:: What the task asks ::
Render the entries as a numbered list, starting with the first line and continuing through the line that contains "coord(181,16)". Omit the pictures and any blank lines.

:: Material for this exercise ::
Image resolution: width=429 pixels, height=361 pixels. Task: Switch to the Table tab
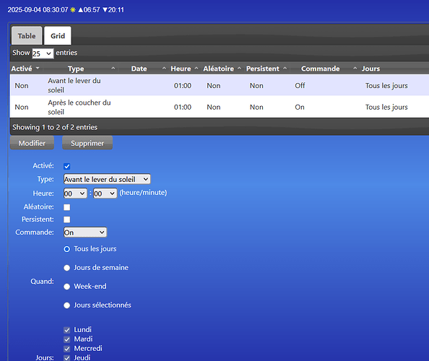tap(27, 36)
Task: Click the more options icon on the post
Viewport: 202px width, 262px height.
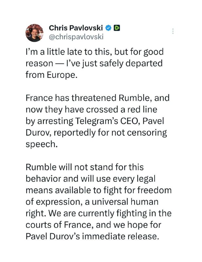Action: 173,31
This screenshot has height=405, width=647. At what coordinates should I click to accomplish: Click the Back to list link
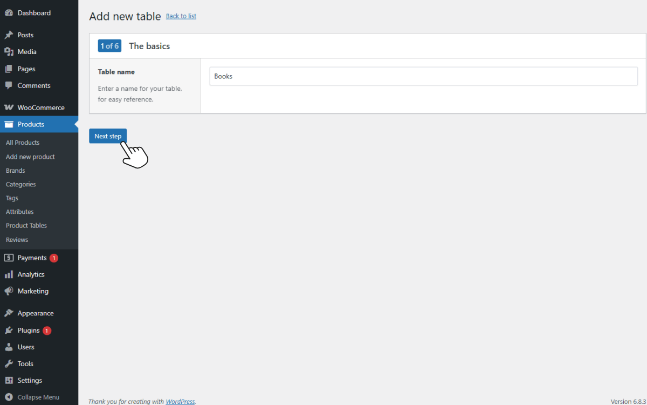coord(181,16)
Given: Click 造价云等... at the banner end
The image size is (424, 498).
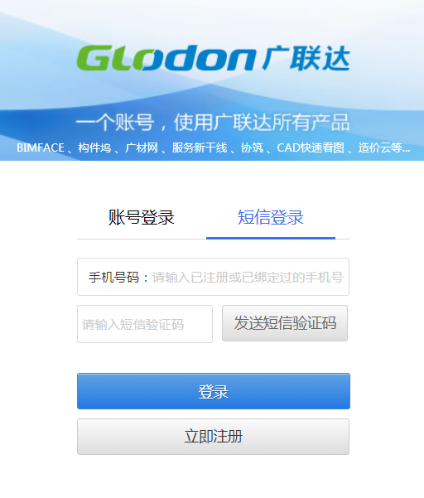Looking at the screenshot, I should point(384,147).
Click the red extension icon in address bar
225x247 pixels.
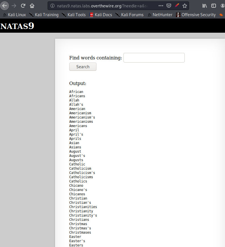coord(177,6)
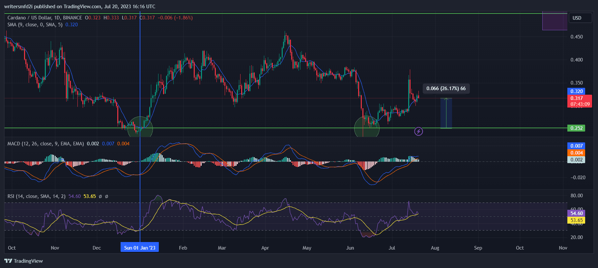Click the Aug label on time axis
The width and height of the screenshot is (598, 268).
pyautogui.click(x=435, y=248)
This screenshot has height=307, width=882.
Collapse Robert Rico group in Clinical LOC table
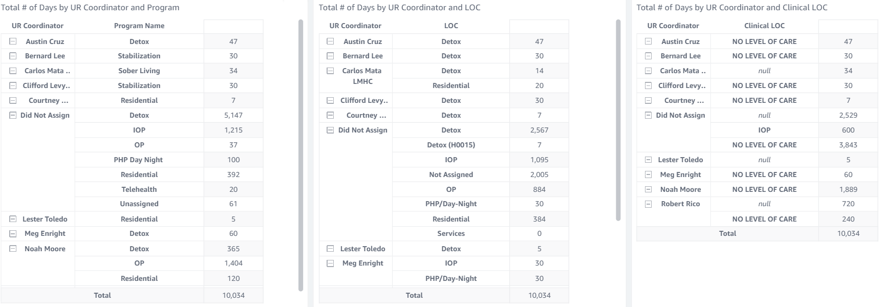[649, 204]
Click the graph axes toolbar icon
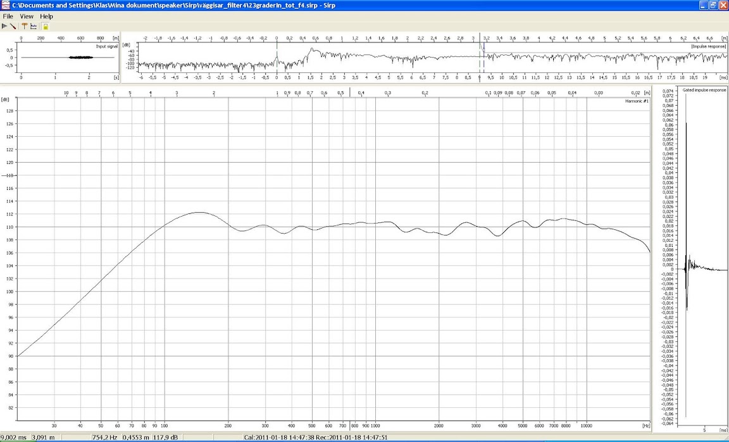The image size is (729, 442). click(x=34, y=26)
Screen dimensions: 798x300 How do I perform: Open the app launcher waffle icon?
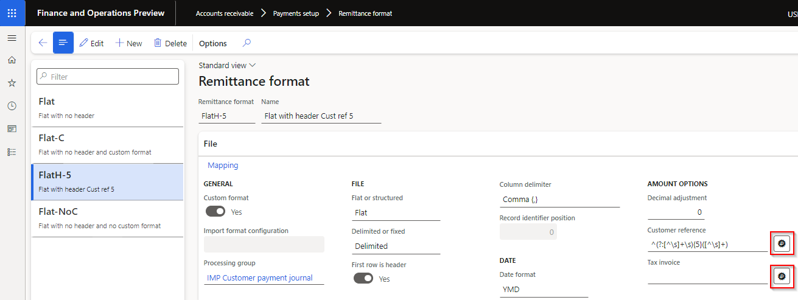tap(12, 13)
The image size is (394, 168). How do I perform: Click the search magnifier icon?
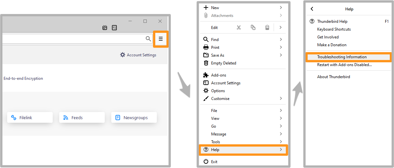148,39
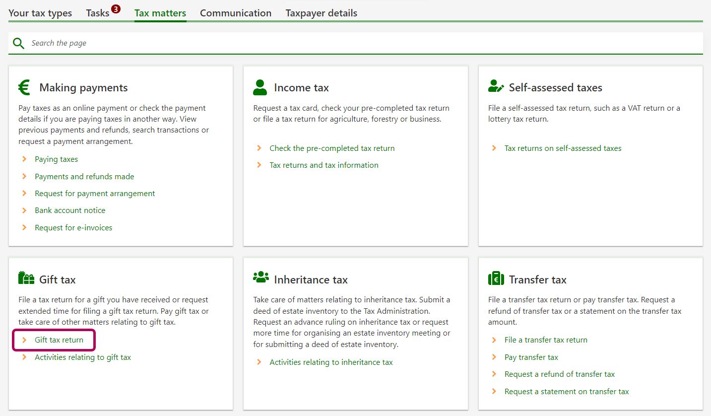
Task: Open the Paying taxes link
Action: [x=56, y=159]
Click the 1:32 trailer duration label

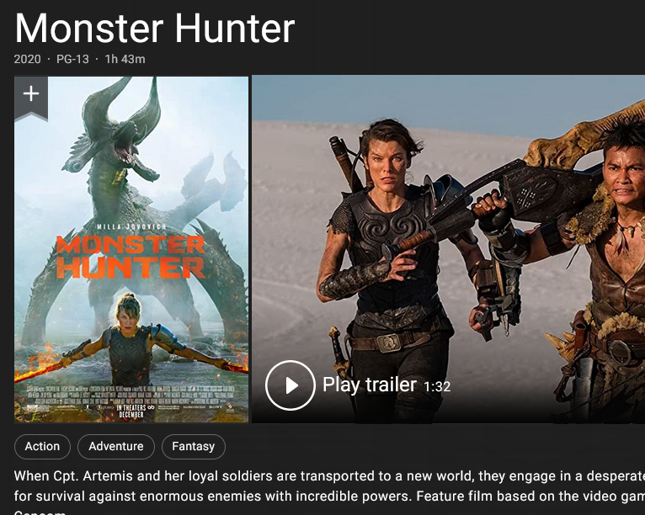point(437,387)
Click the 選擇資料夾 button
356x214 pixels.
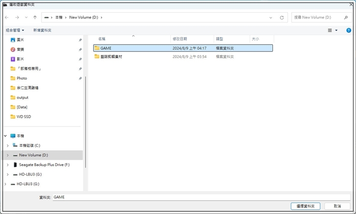point(305,206)
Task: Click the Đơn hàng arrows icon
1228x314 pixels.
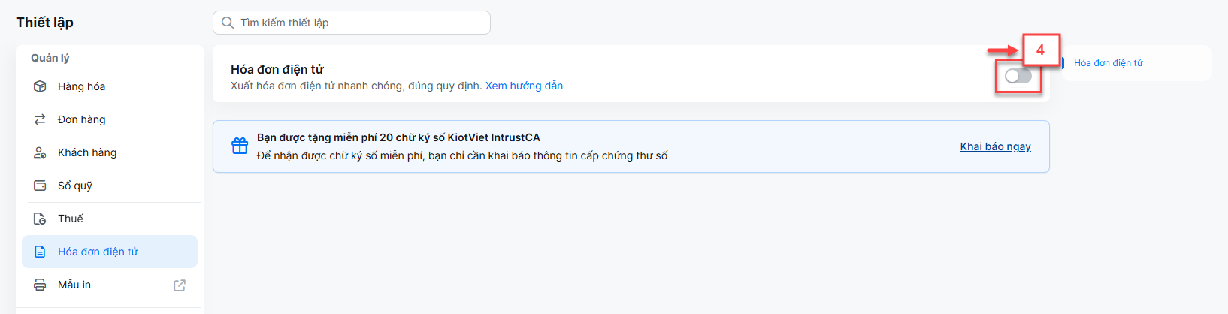Action: [x=40, y=119]
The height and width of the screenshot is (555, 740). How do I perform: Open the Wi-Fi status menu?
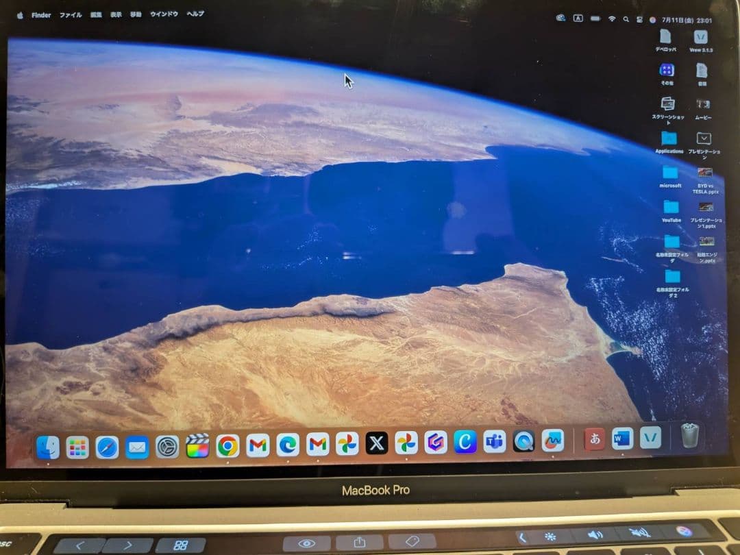pyautogui.click(x=612, y=19)
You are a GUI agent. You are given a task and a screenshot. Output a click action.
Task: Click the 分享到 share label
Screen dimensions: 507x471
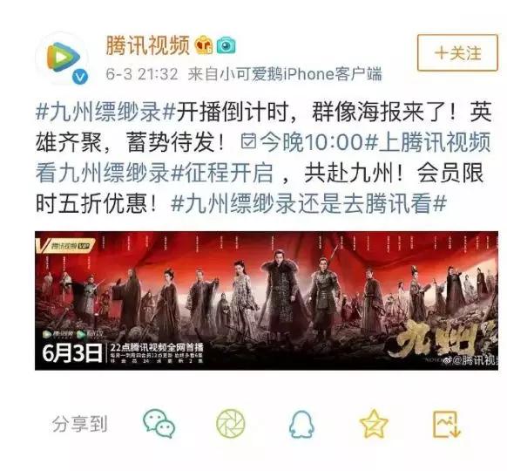(x=79, y=424)
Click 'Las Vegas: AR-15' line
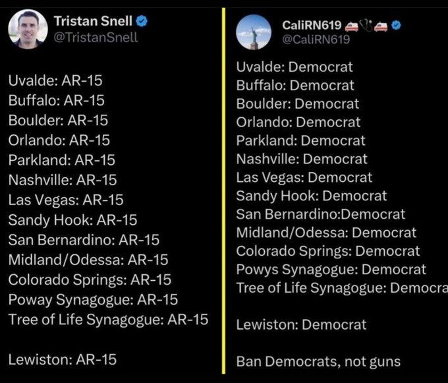 pos(66,200)
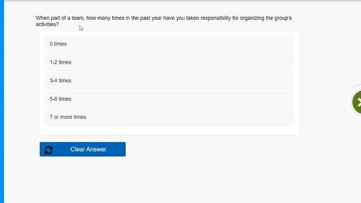
Task: Click the question text about organizing activities
Action: pos(164,21)
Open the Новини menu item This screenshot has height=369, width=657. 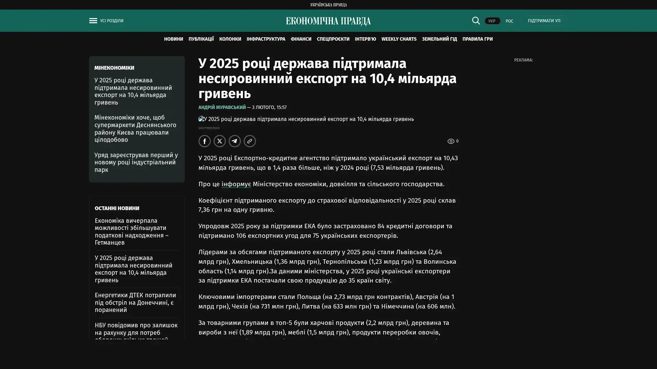pos(173,39)
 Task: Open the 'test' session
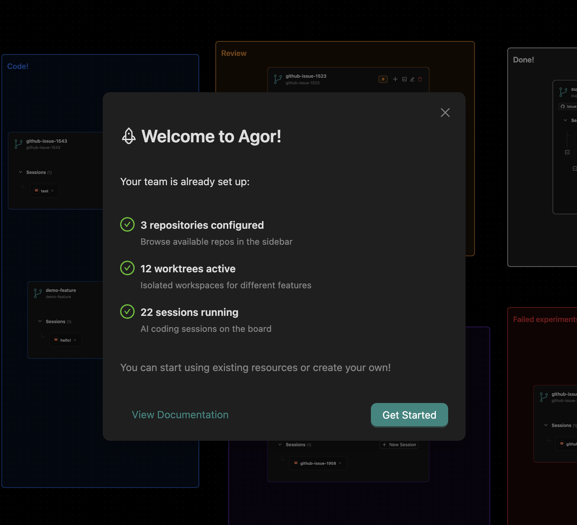[x=44, y=191]
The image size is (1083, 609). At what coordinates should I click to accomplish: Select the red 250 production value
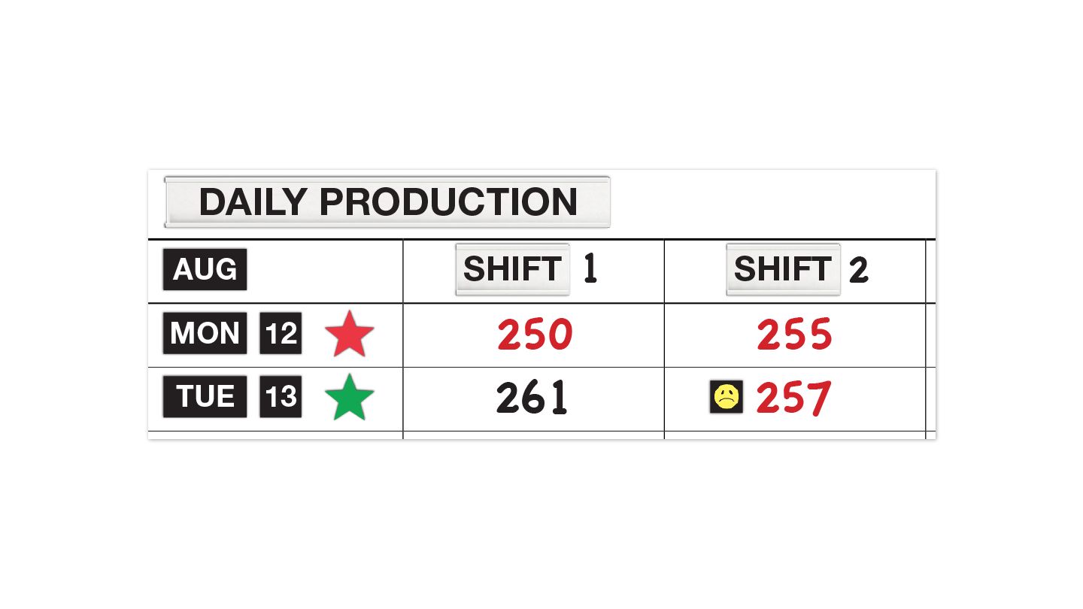tap(535, 335)
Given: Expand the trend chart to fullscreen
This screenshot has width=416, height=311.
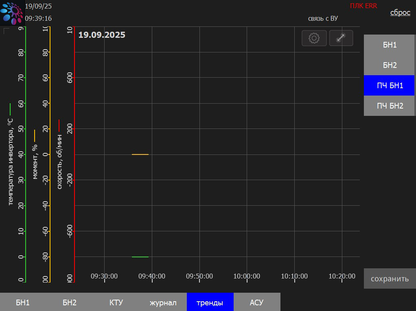Looking at the screenshot, I should (x=341, y=38).
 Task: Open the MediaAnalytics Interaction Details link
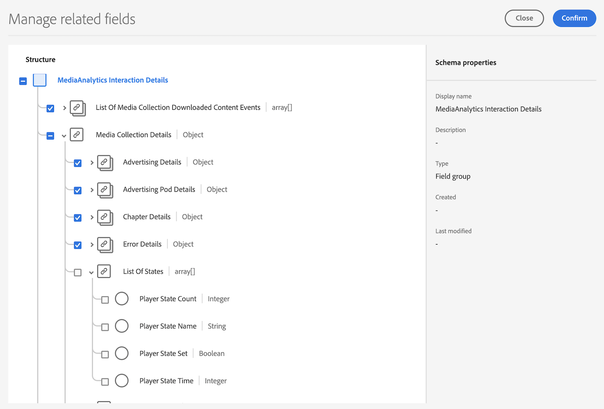click(x=113, y=80)
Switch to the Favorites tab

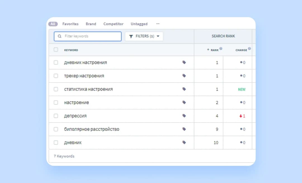coord(70,24)
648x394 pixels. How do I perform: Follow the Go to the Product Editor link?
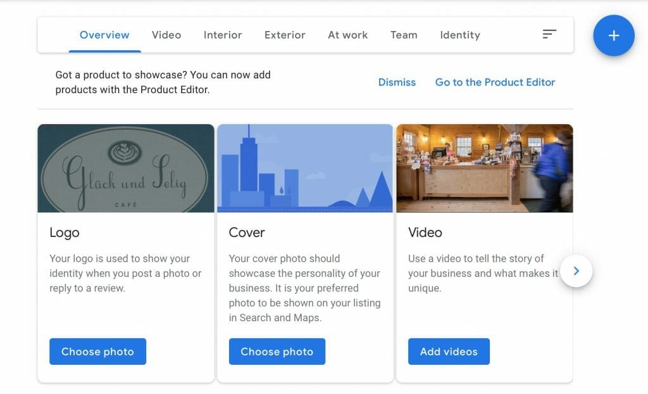[x=495, y=82]
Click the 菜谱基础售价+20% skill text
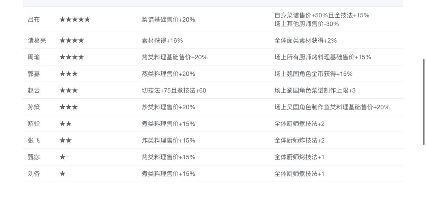The width and height of the screenshot is (426, 197). 168,19
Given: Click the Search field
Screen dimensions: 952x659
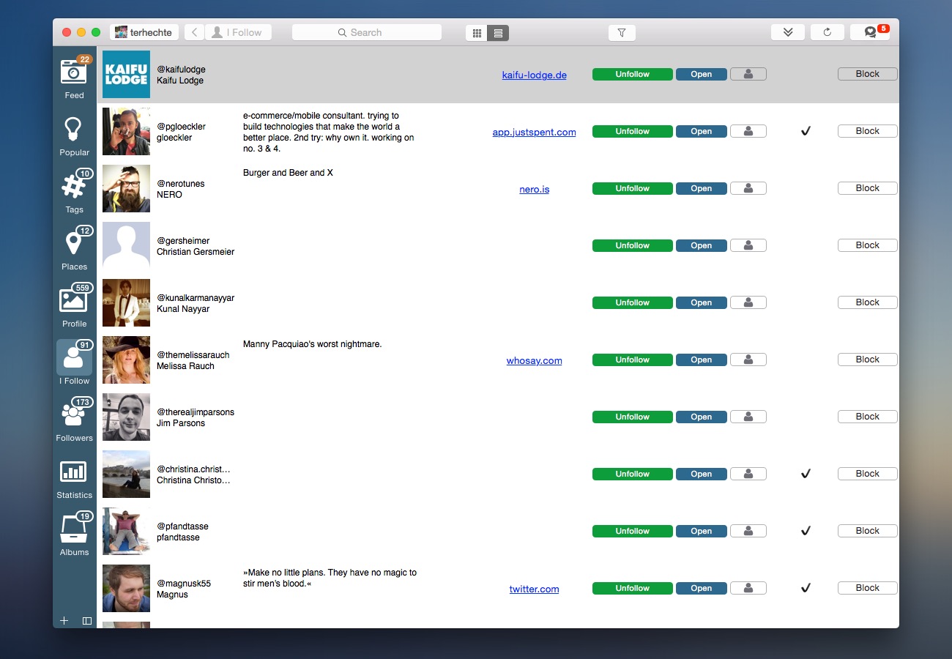Looking at the screenshot, I should click(x=366, y=33).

:: Reply ::
1. Image resolution: width=429 pixels, height=361 pixels. Task: Switch to the Table tab
2. tap(27, 36)
3. Task: Click the more options icon on the post
4. Viewport: 202px width, 262px height.
5. Action: 173,31
6. This screenshot has height=405, width=647. At what coordinates should I click to accomplish: Click the Back to list link
7. coord(181,16)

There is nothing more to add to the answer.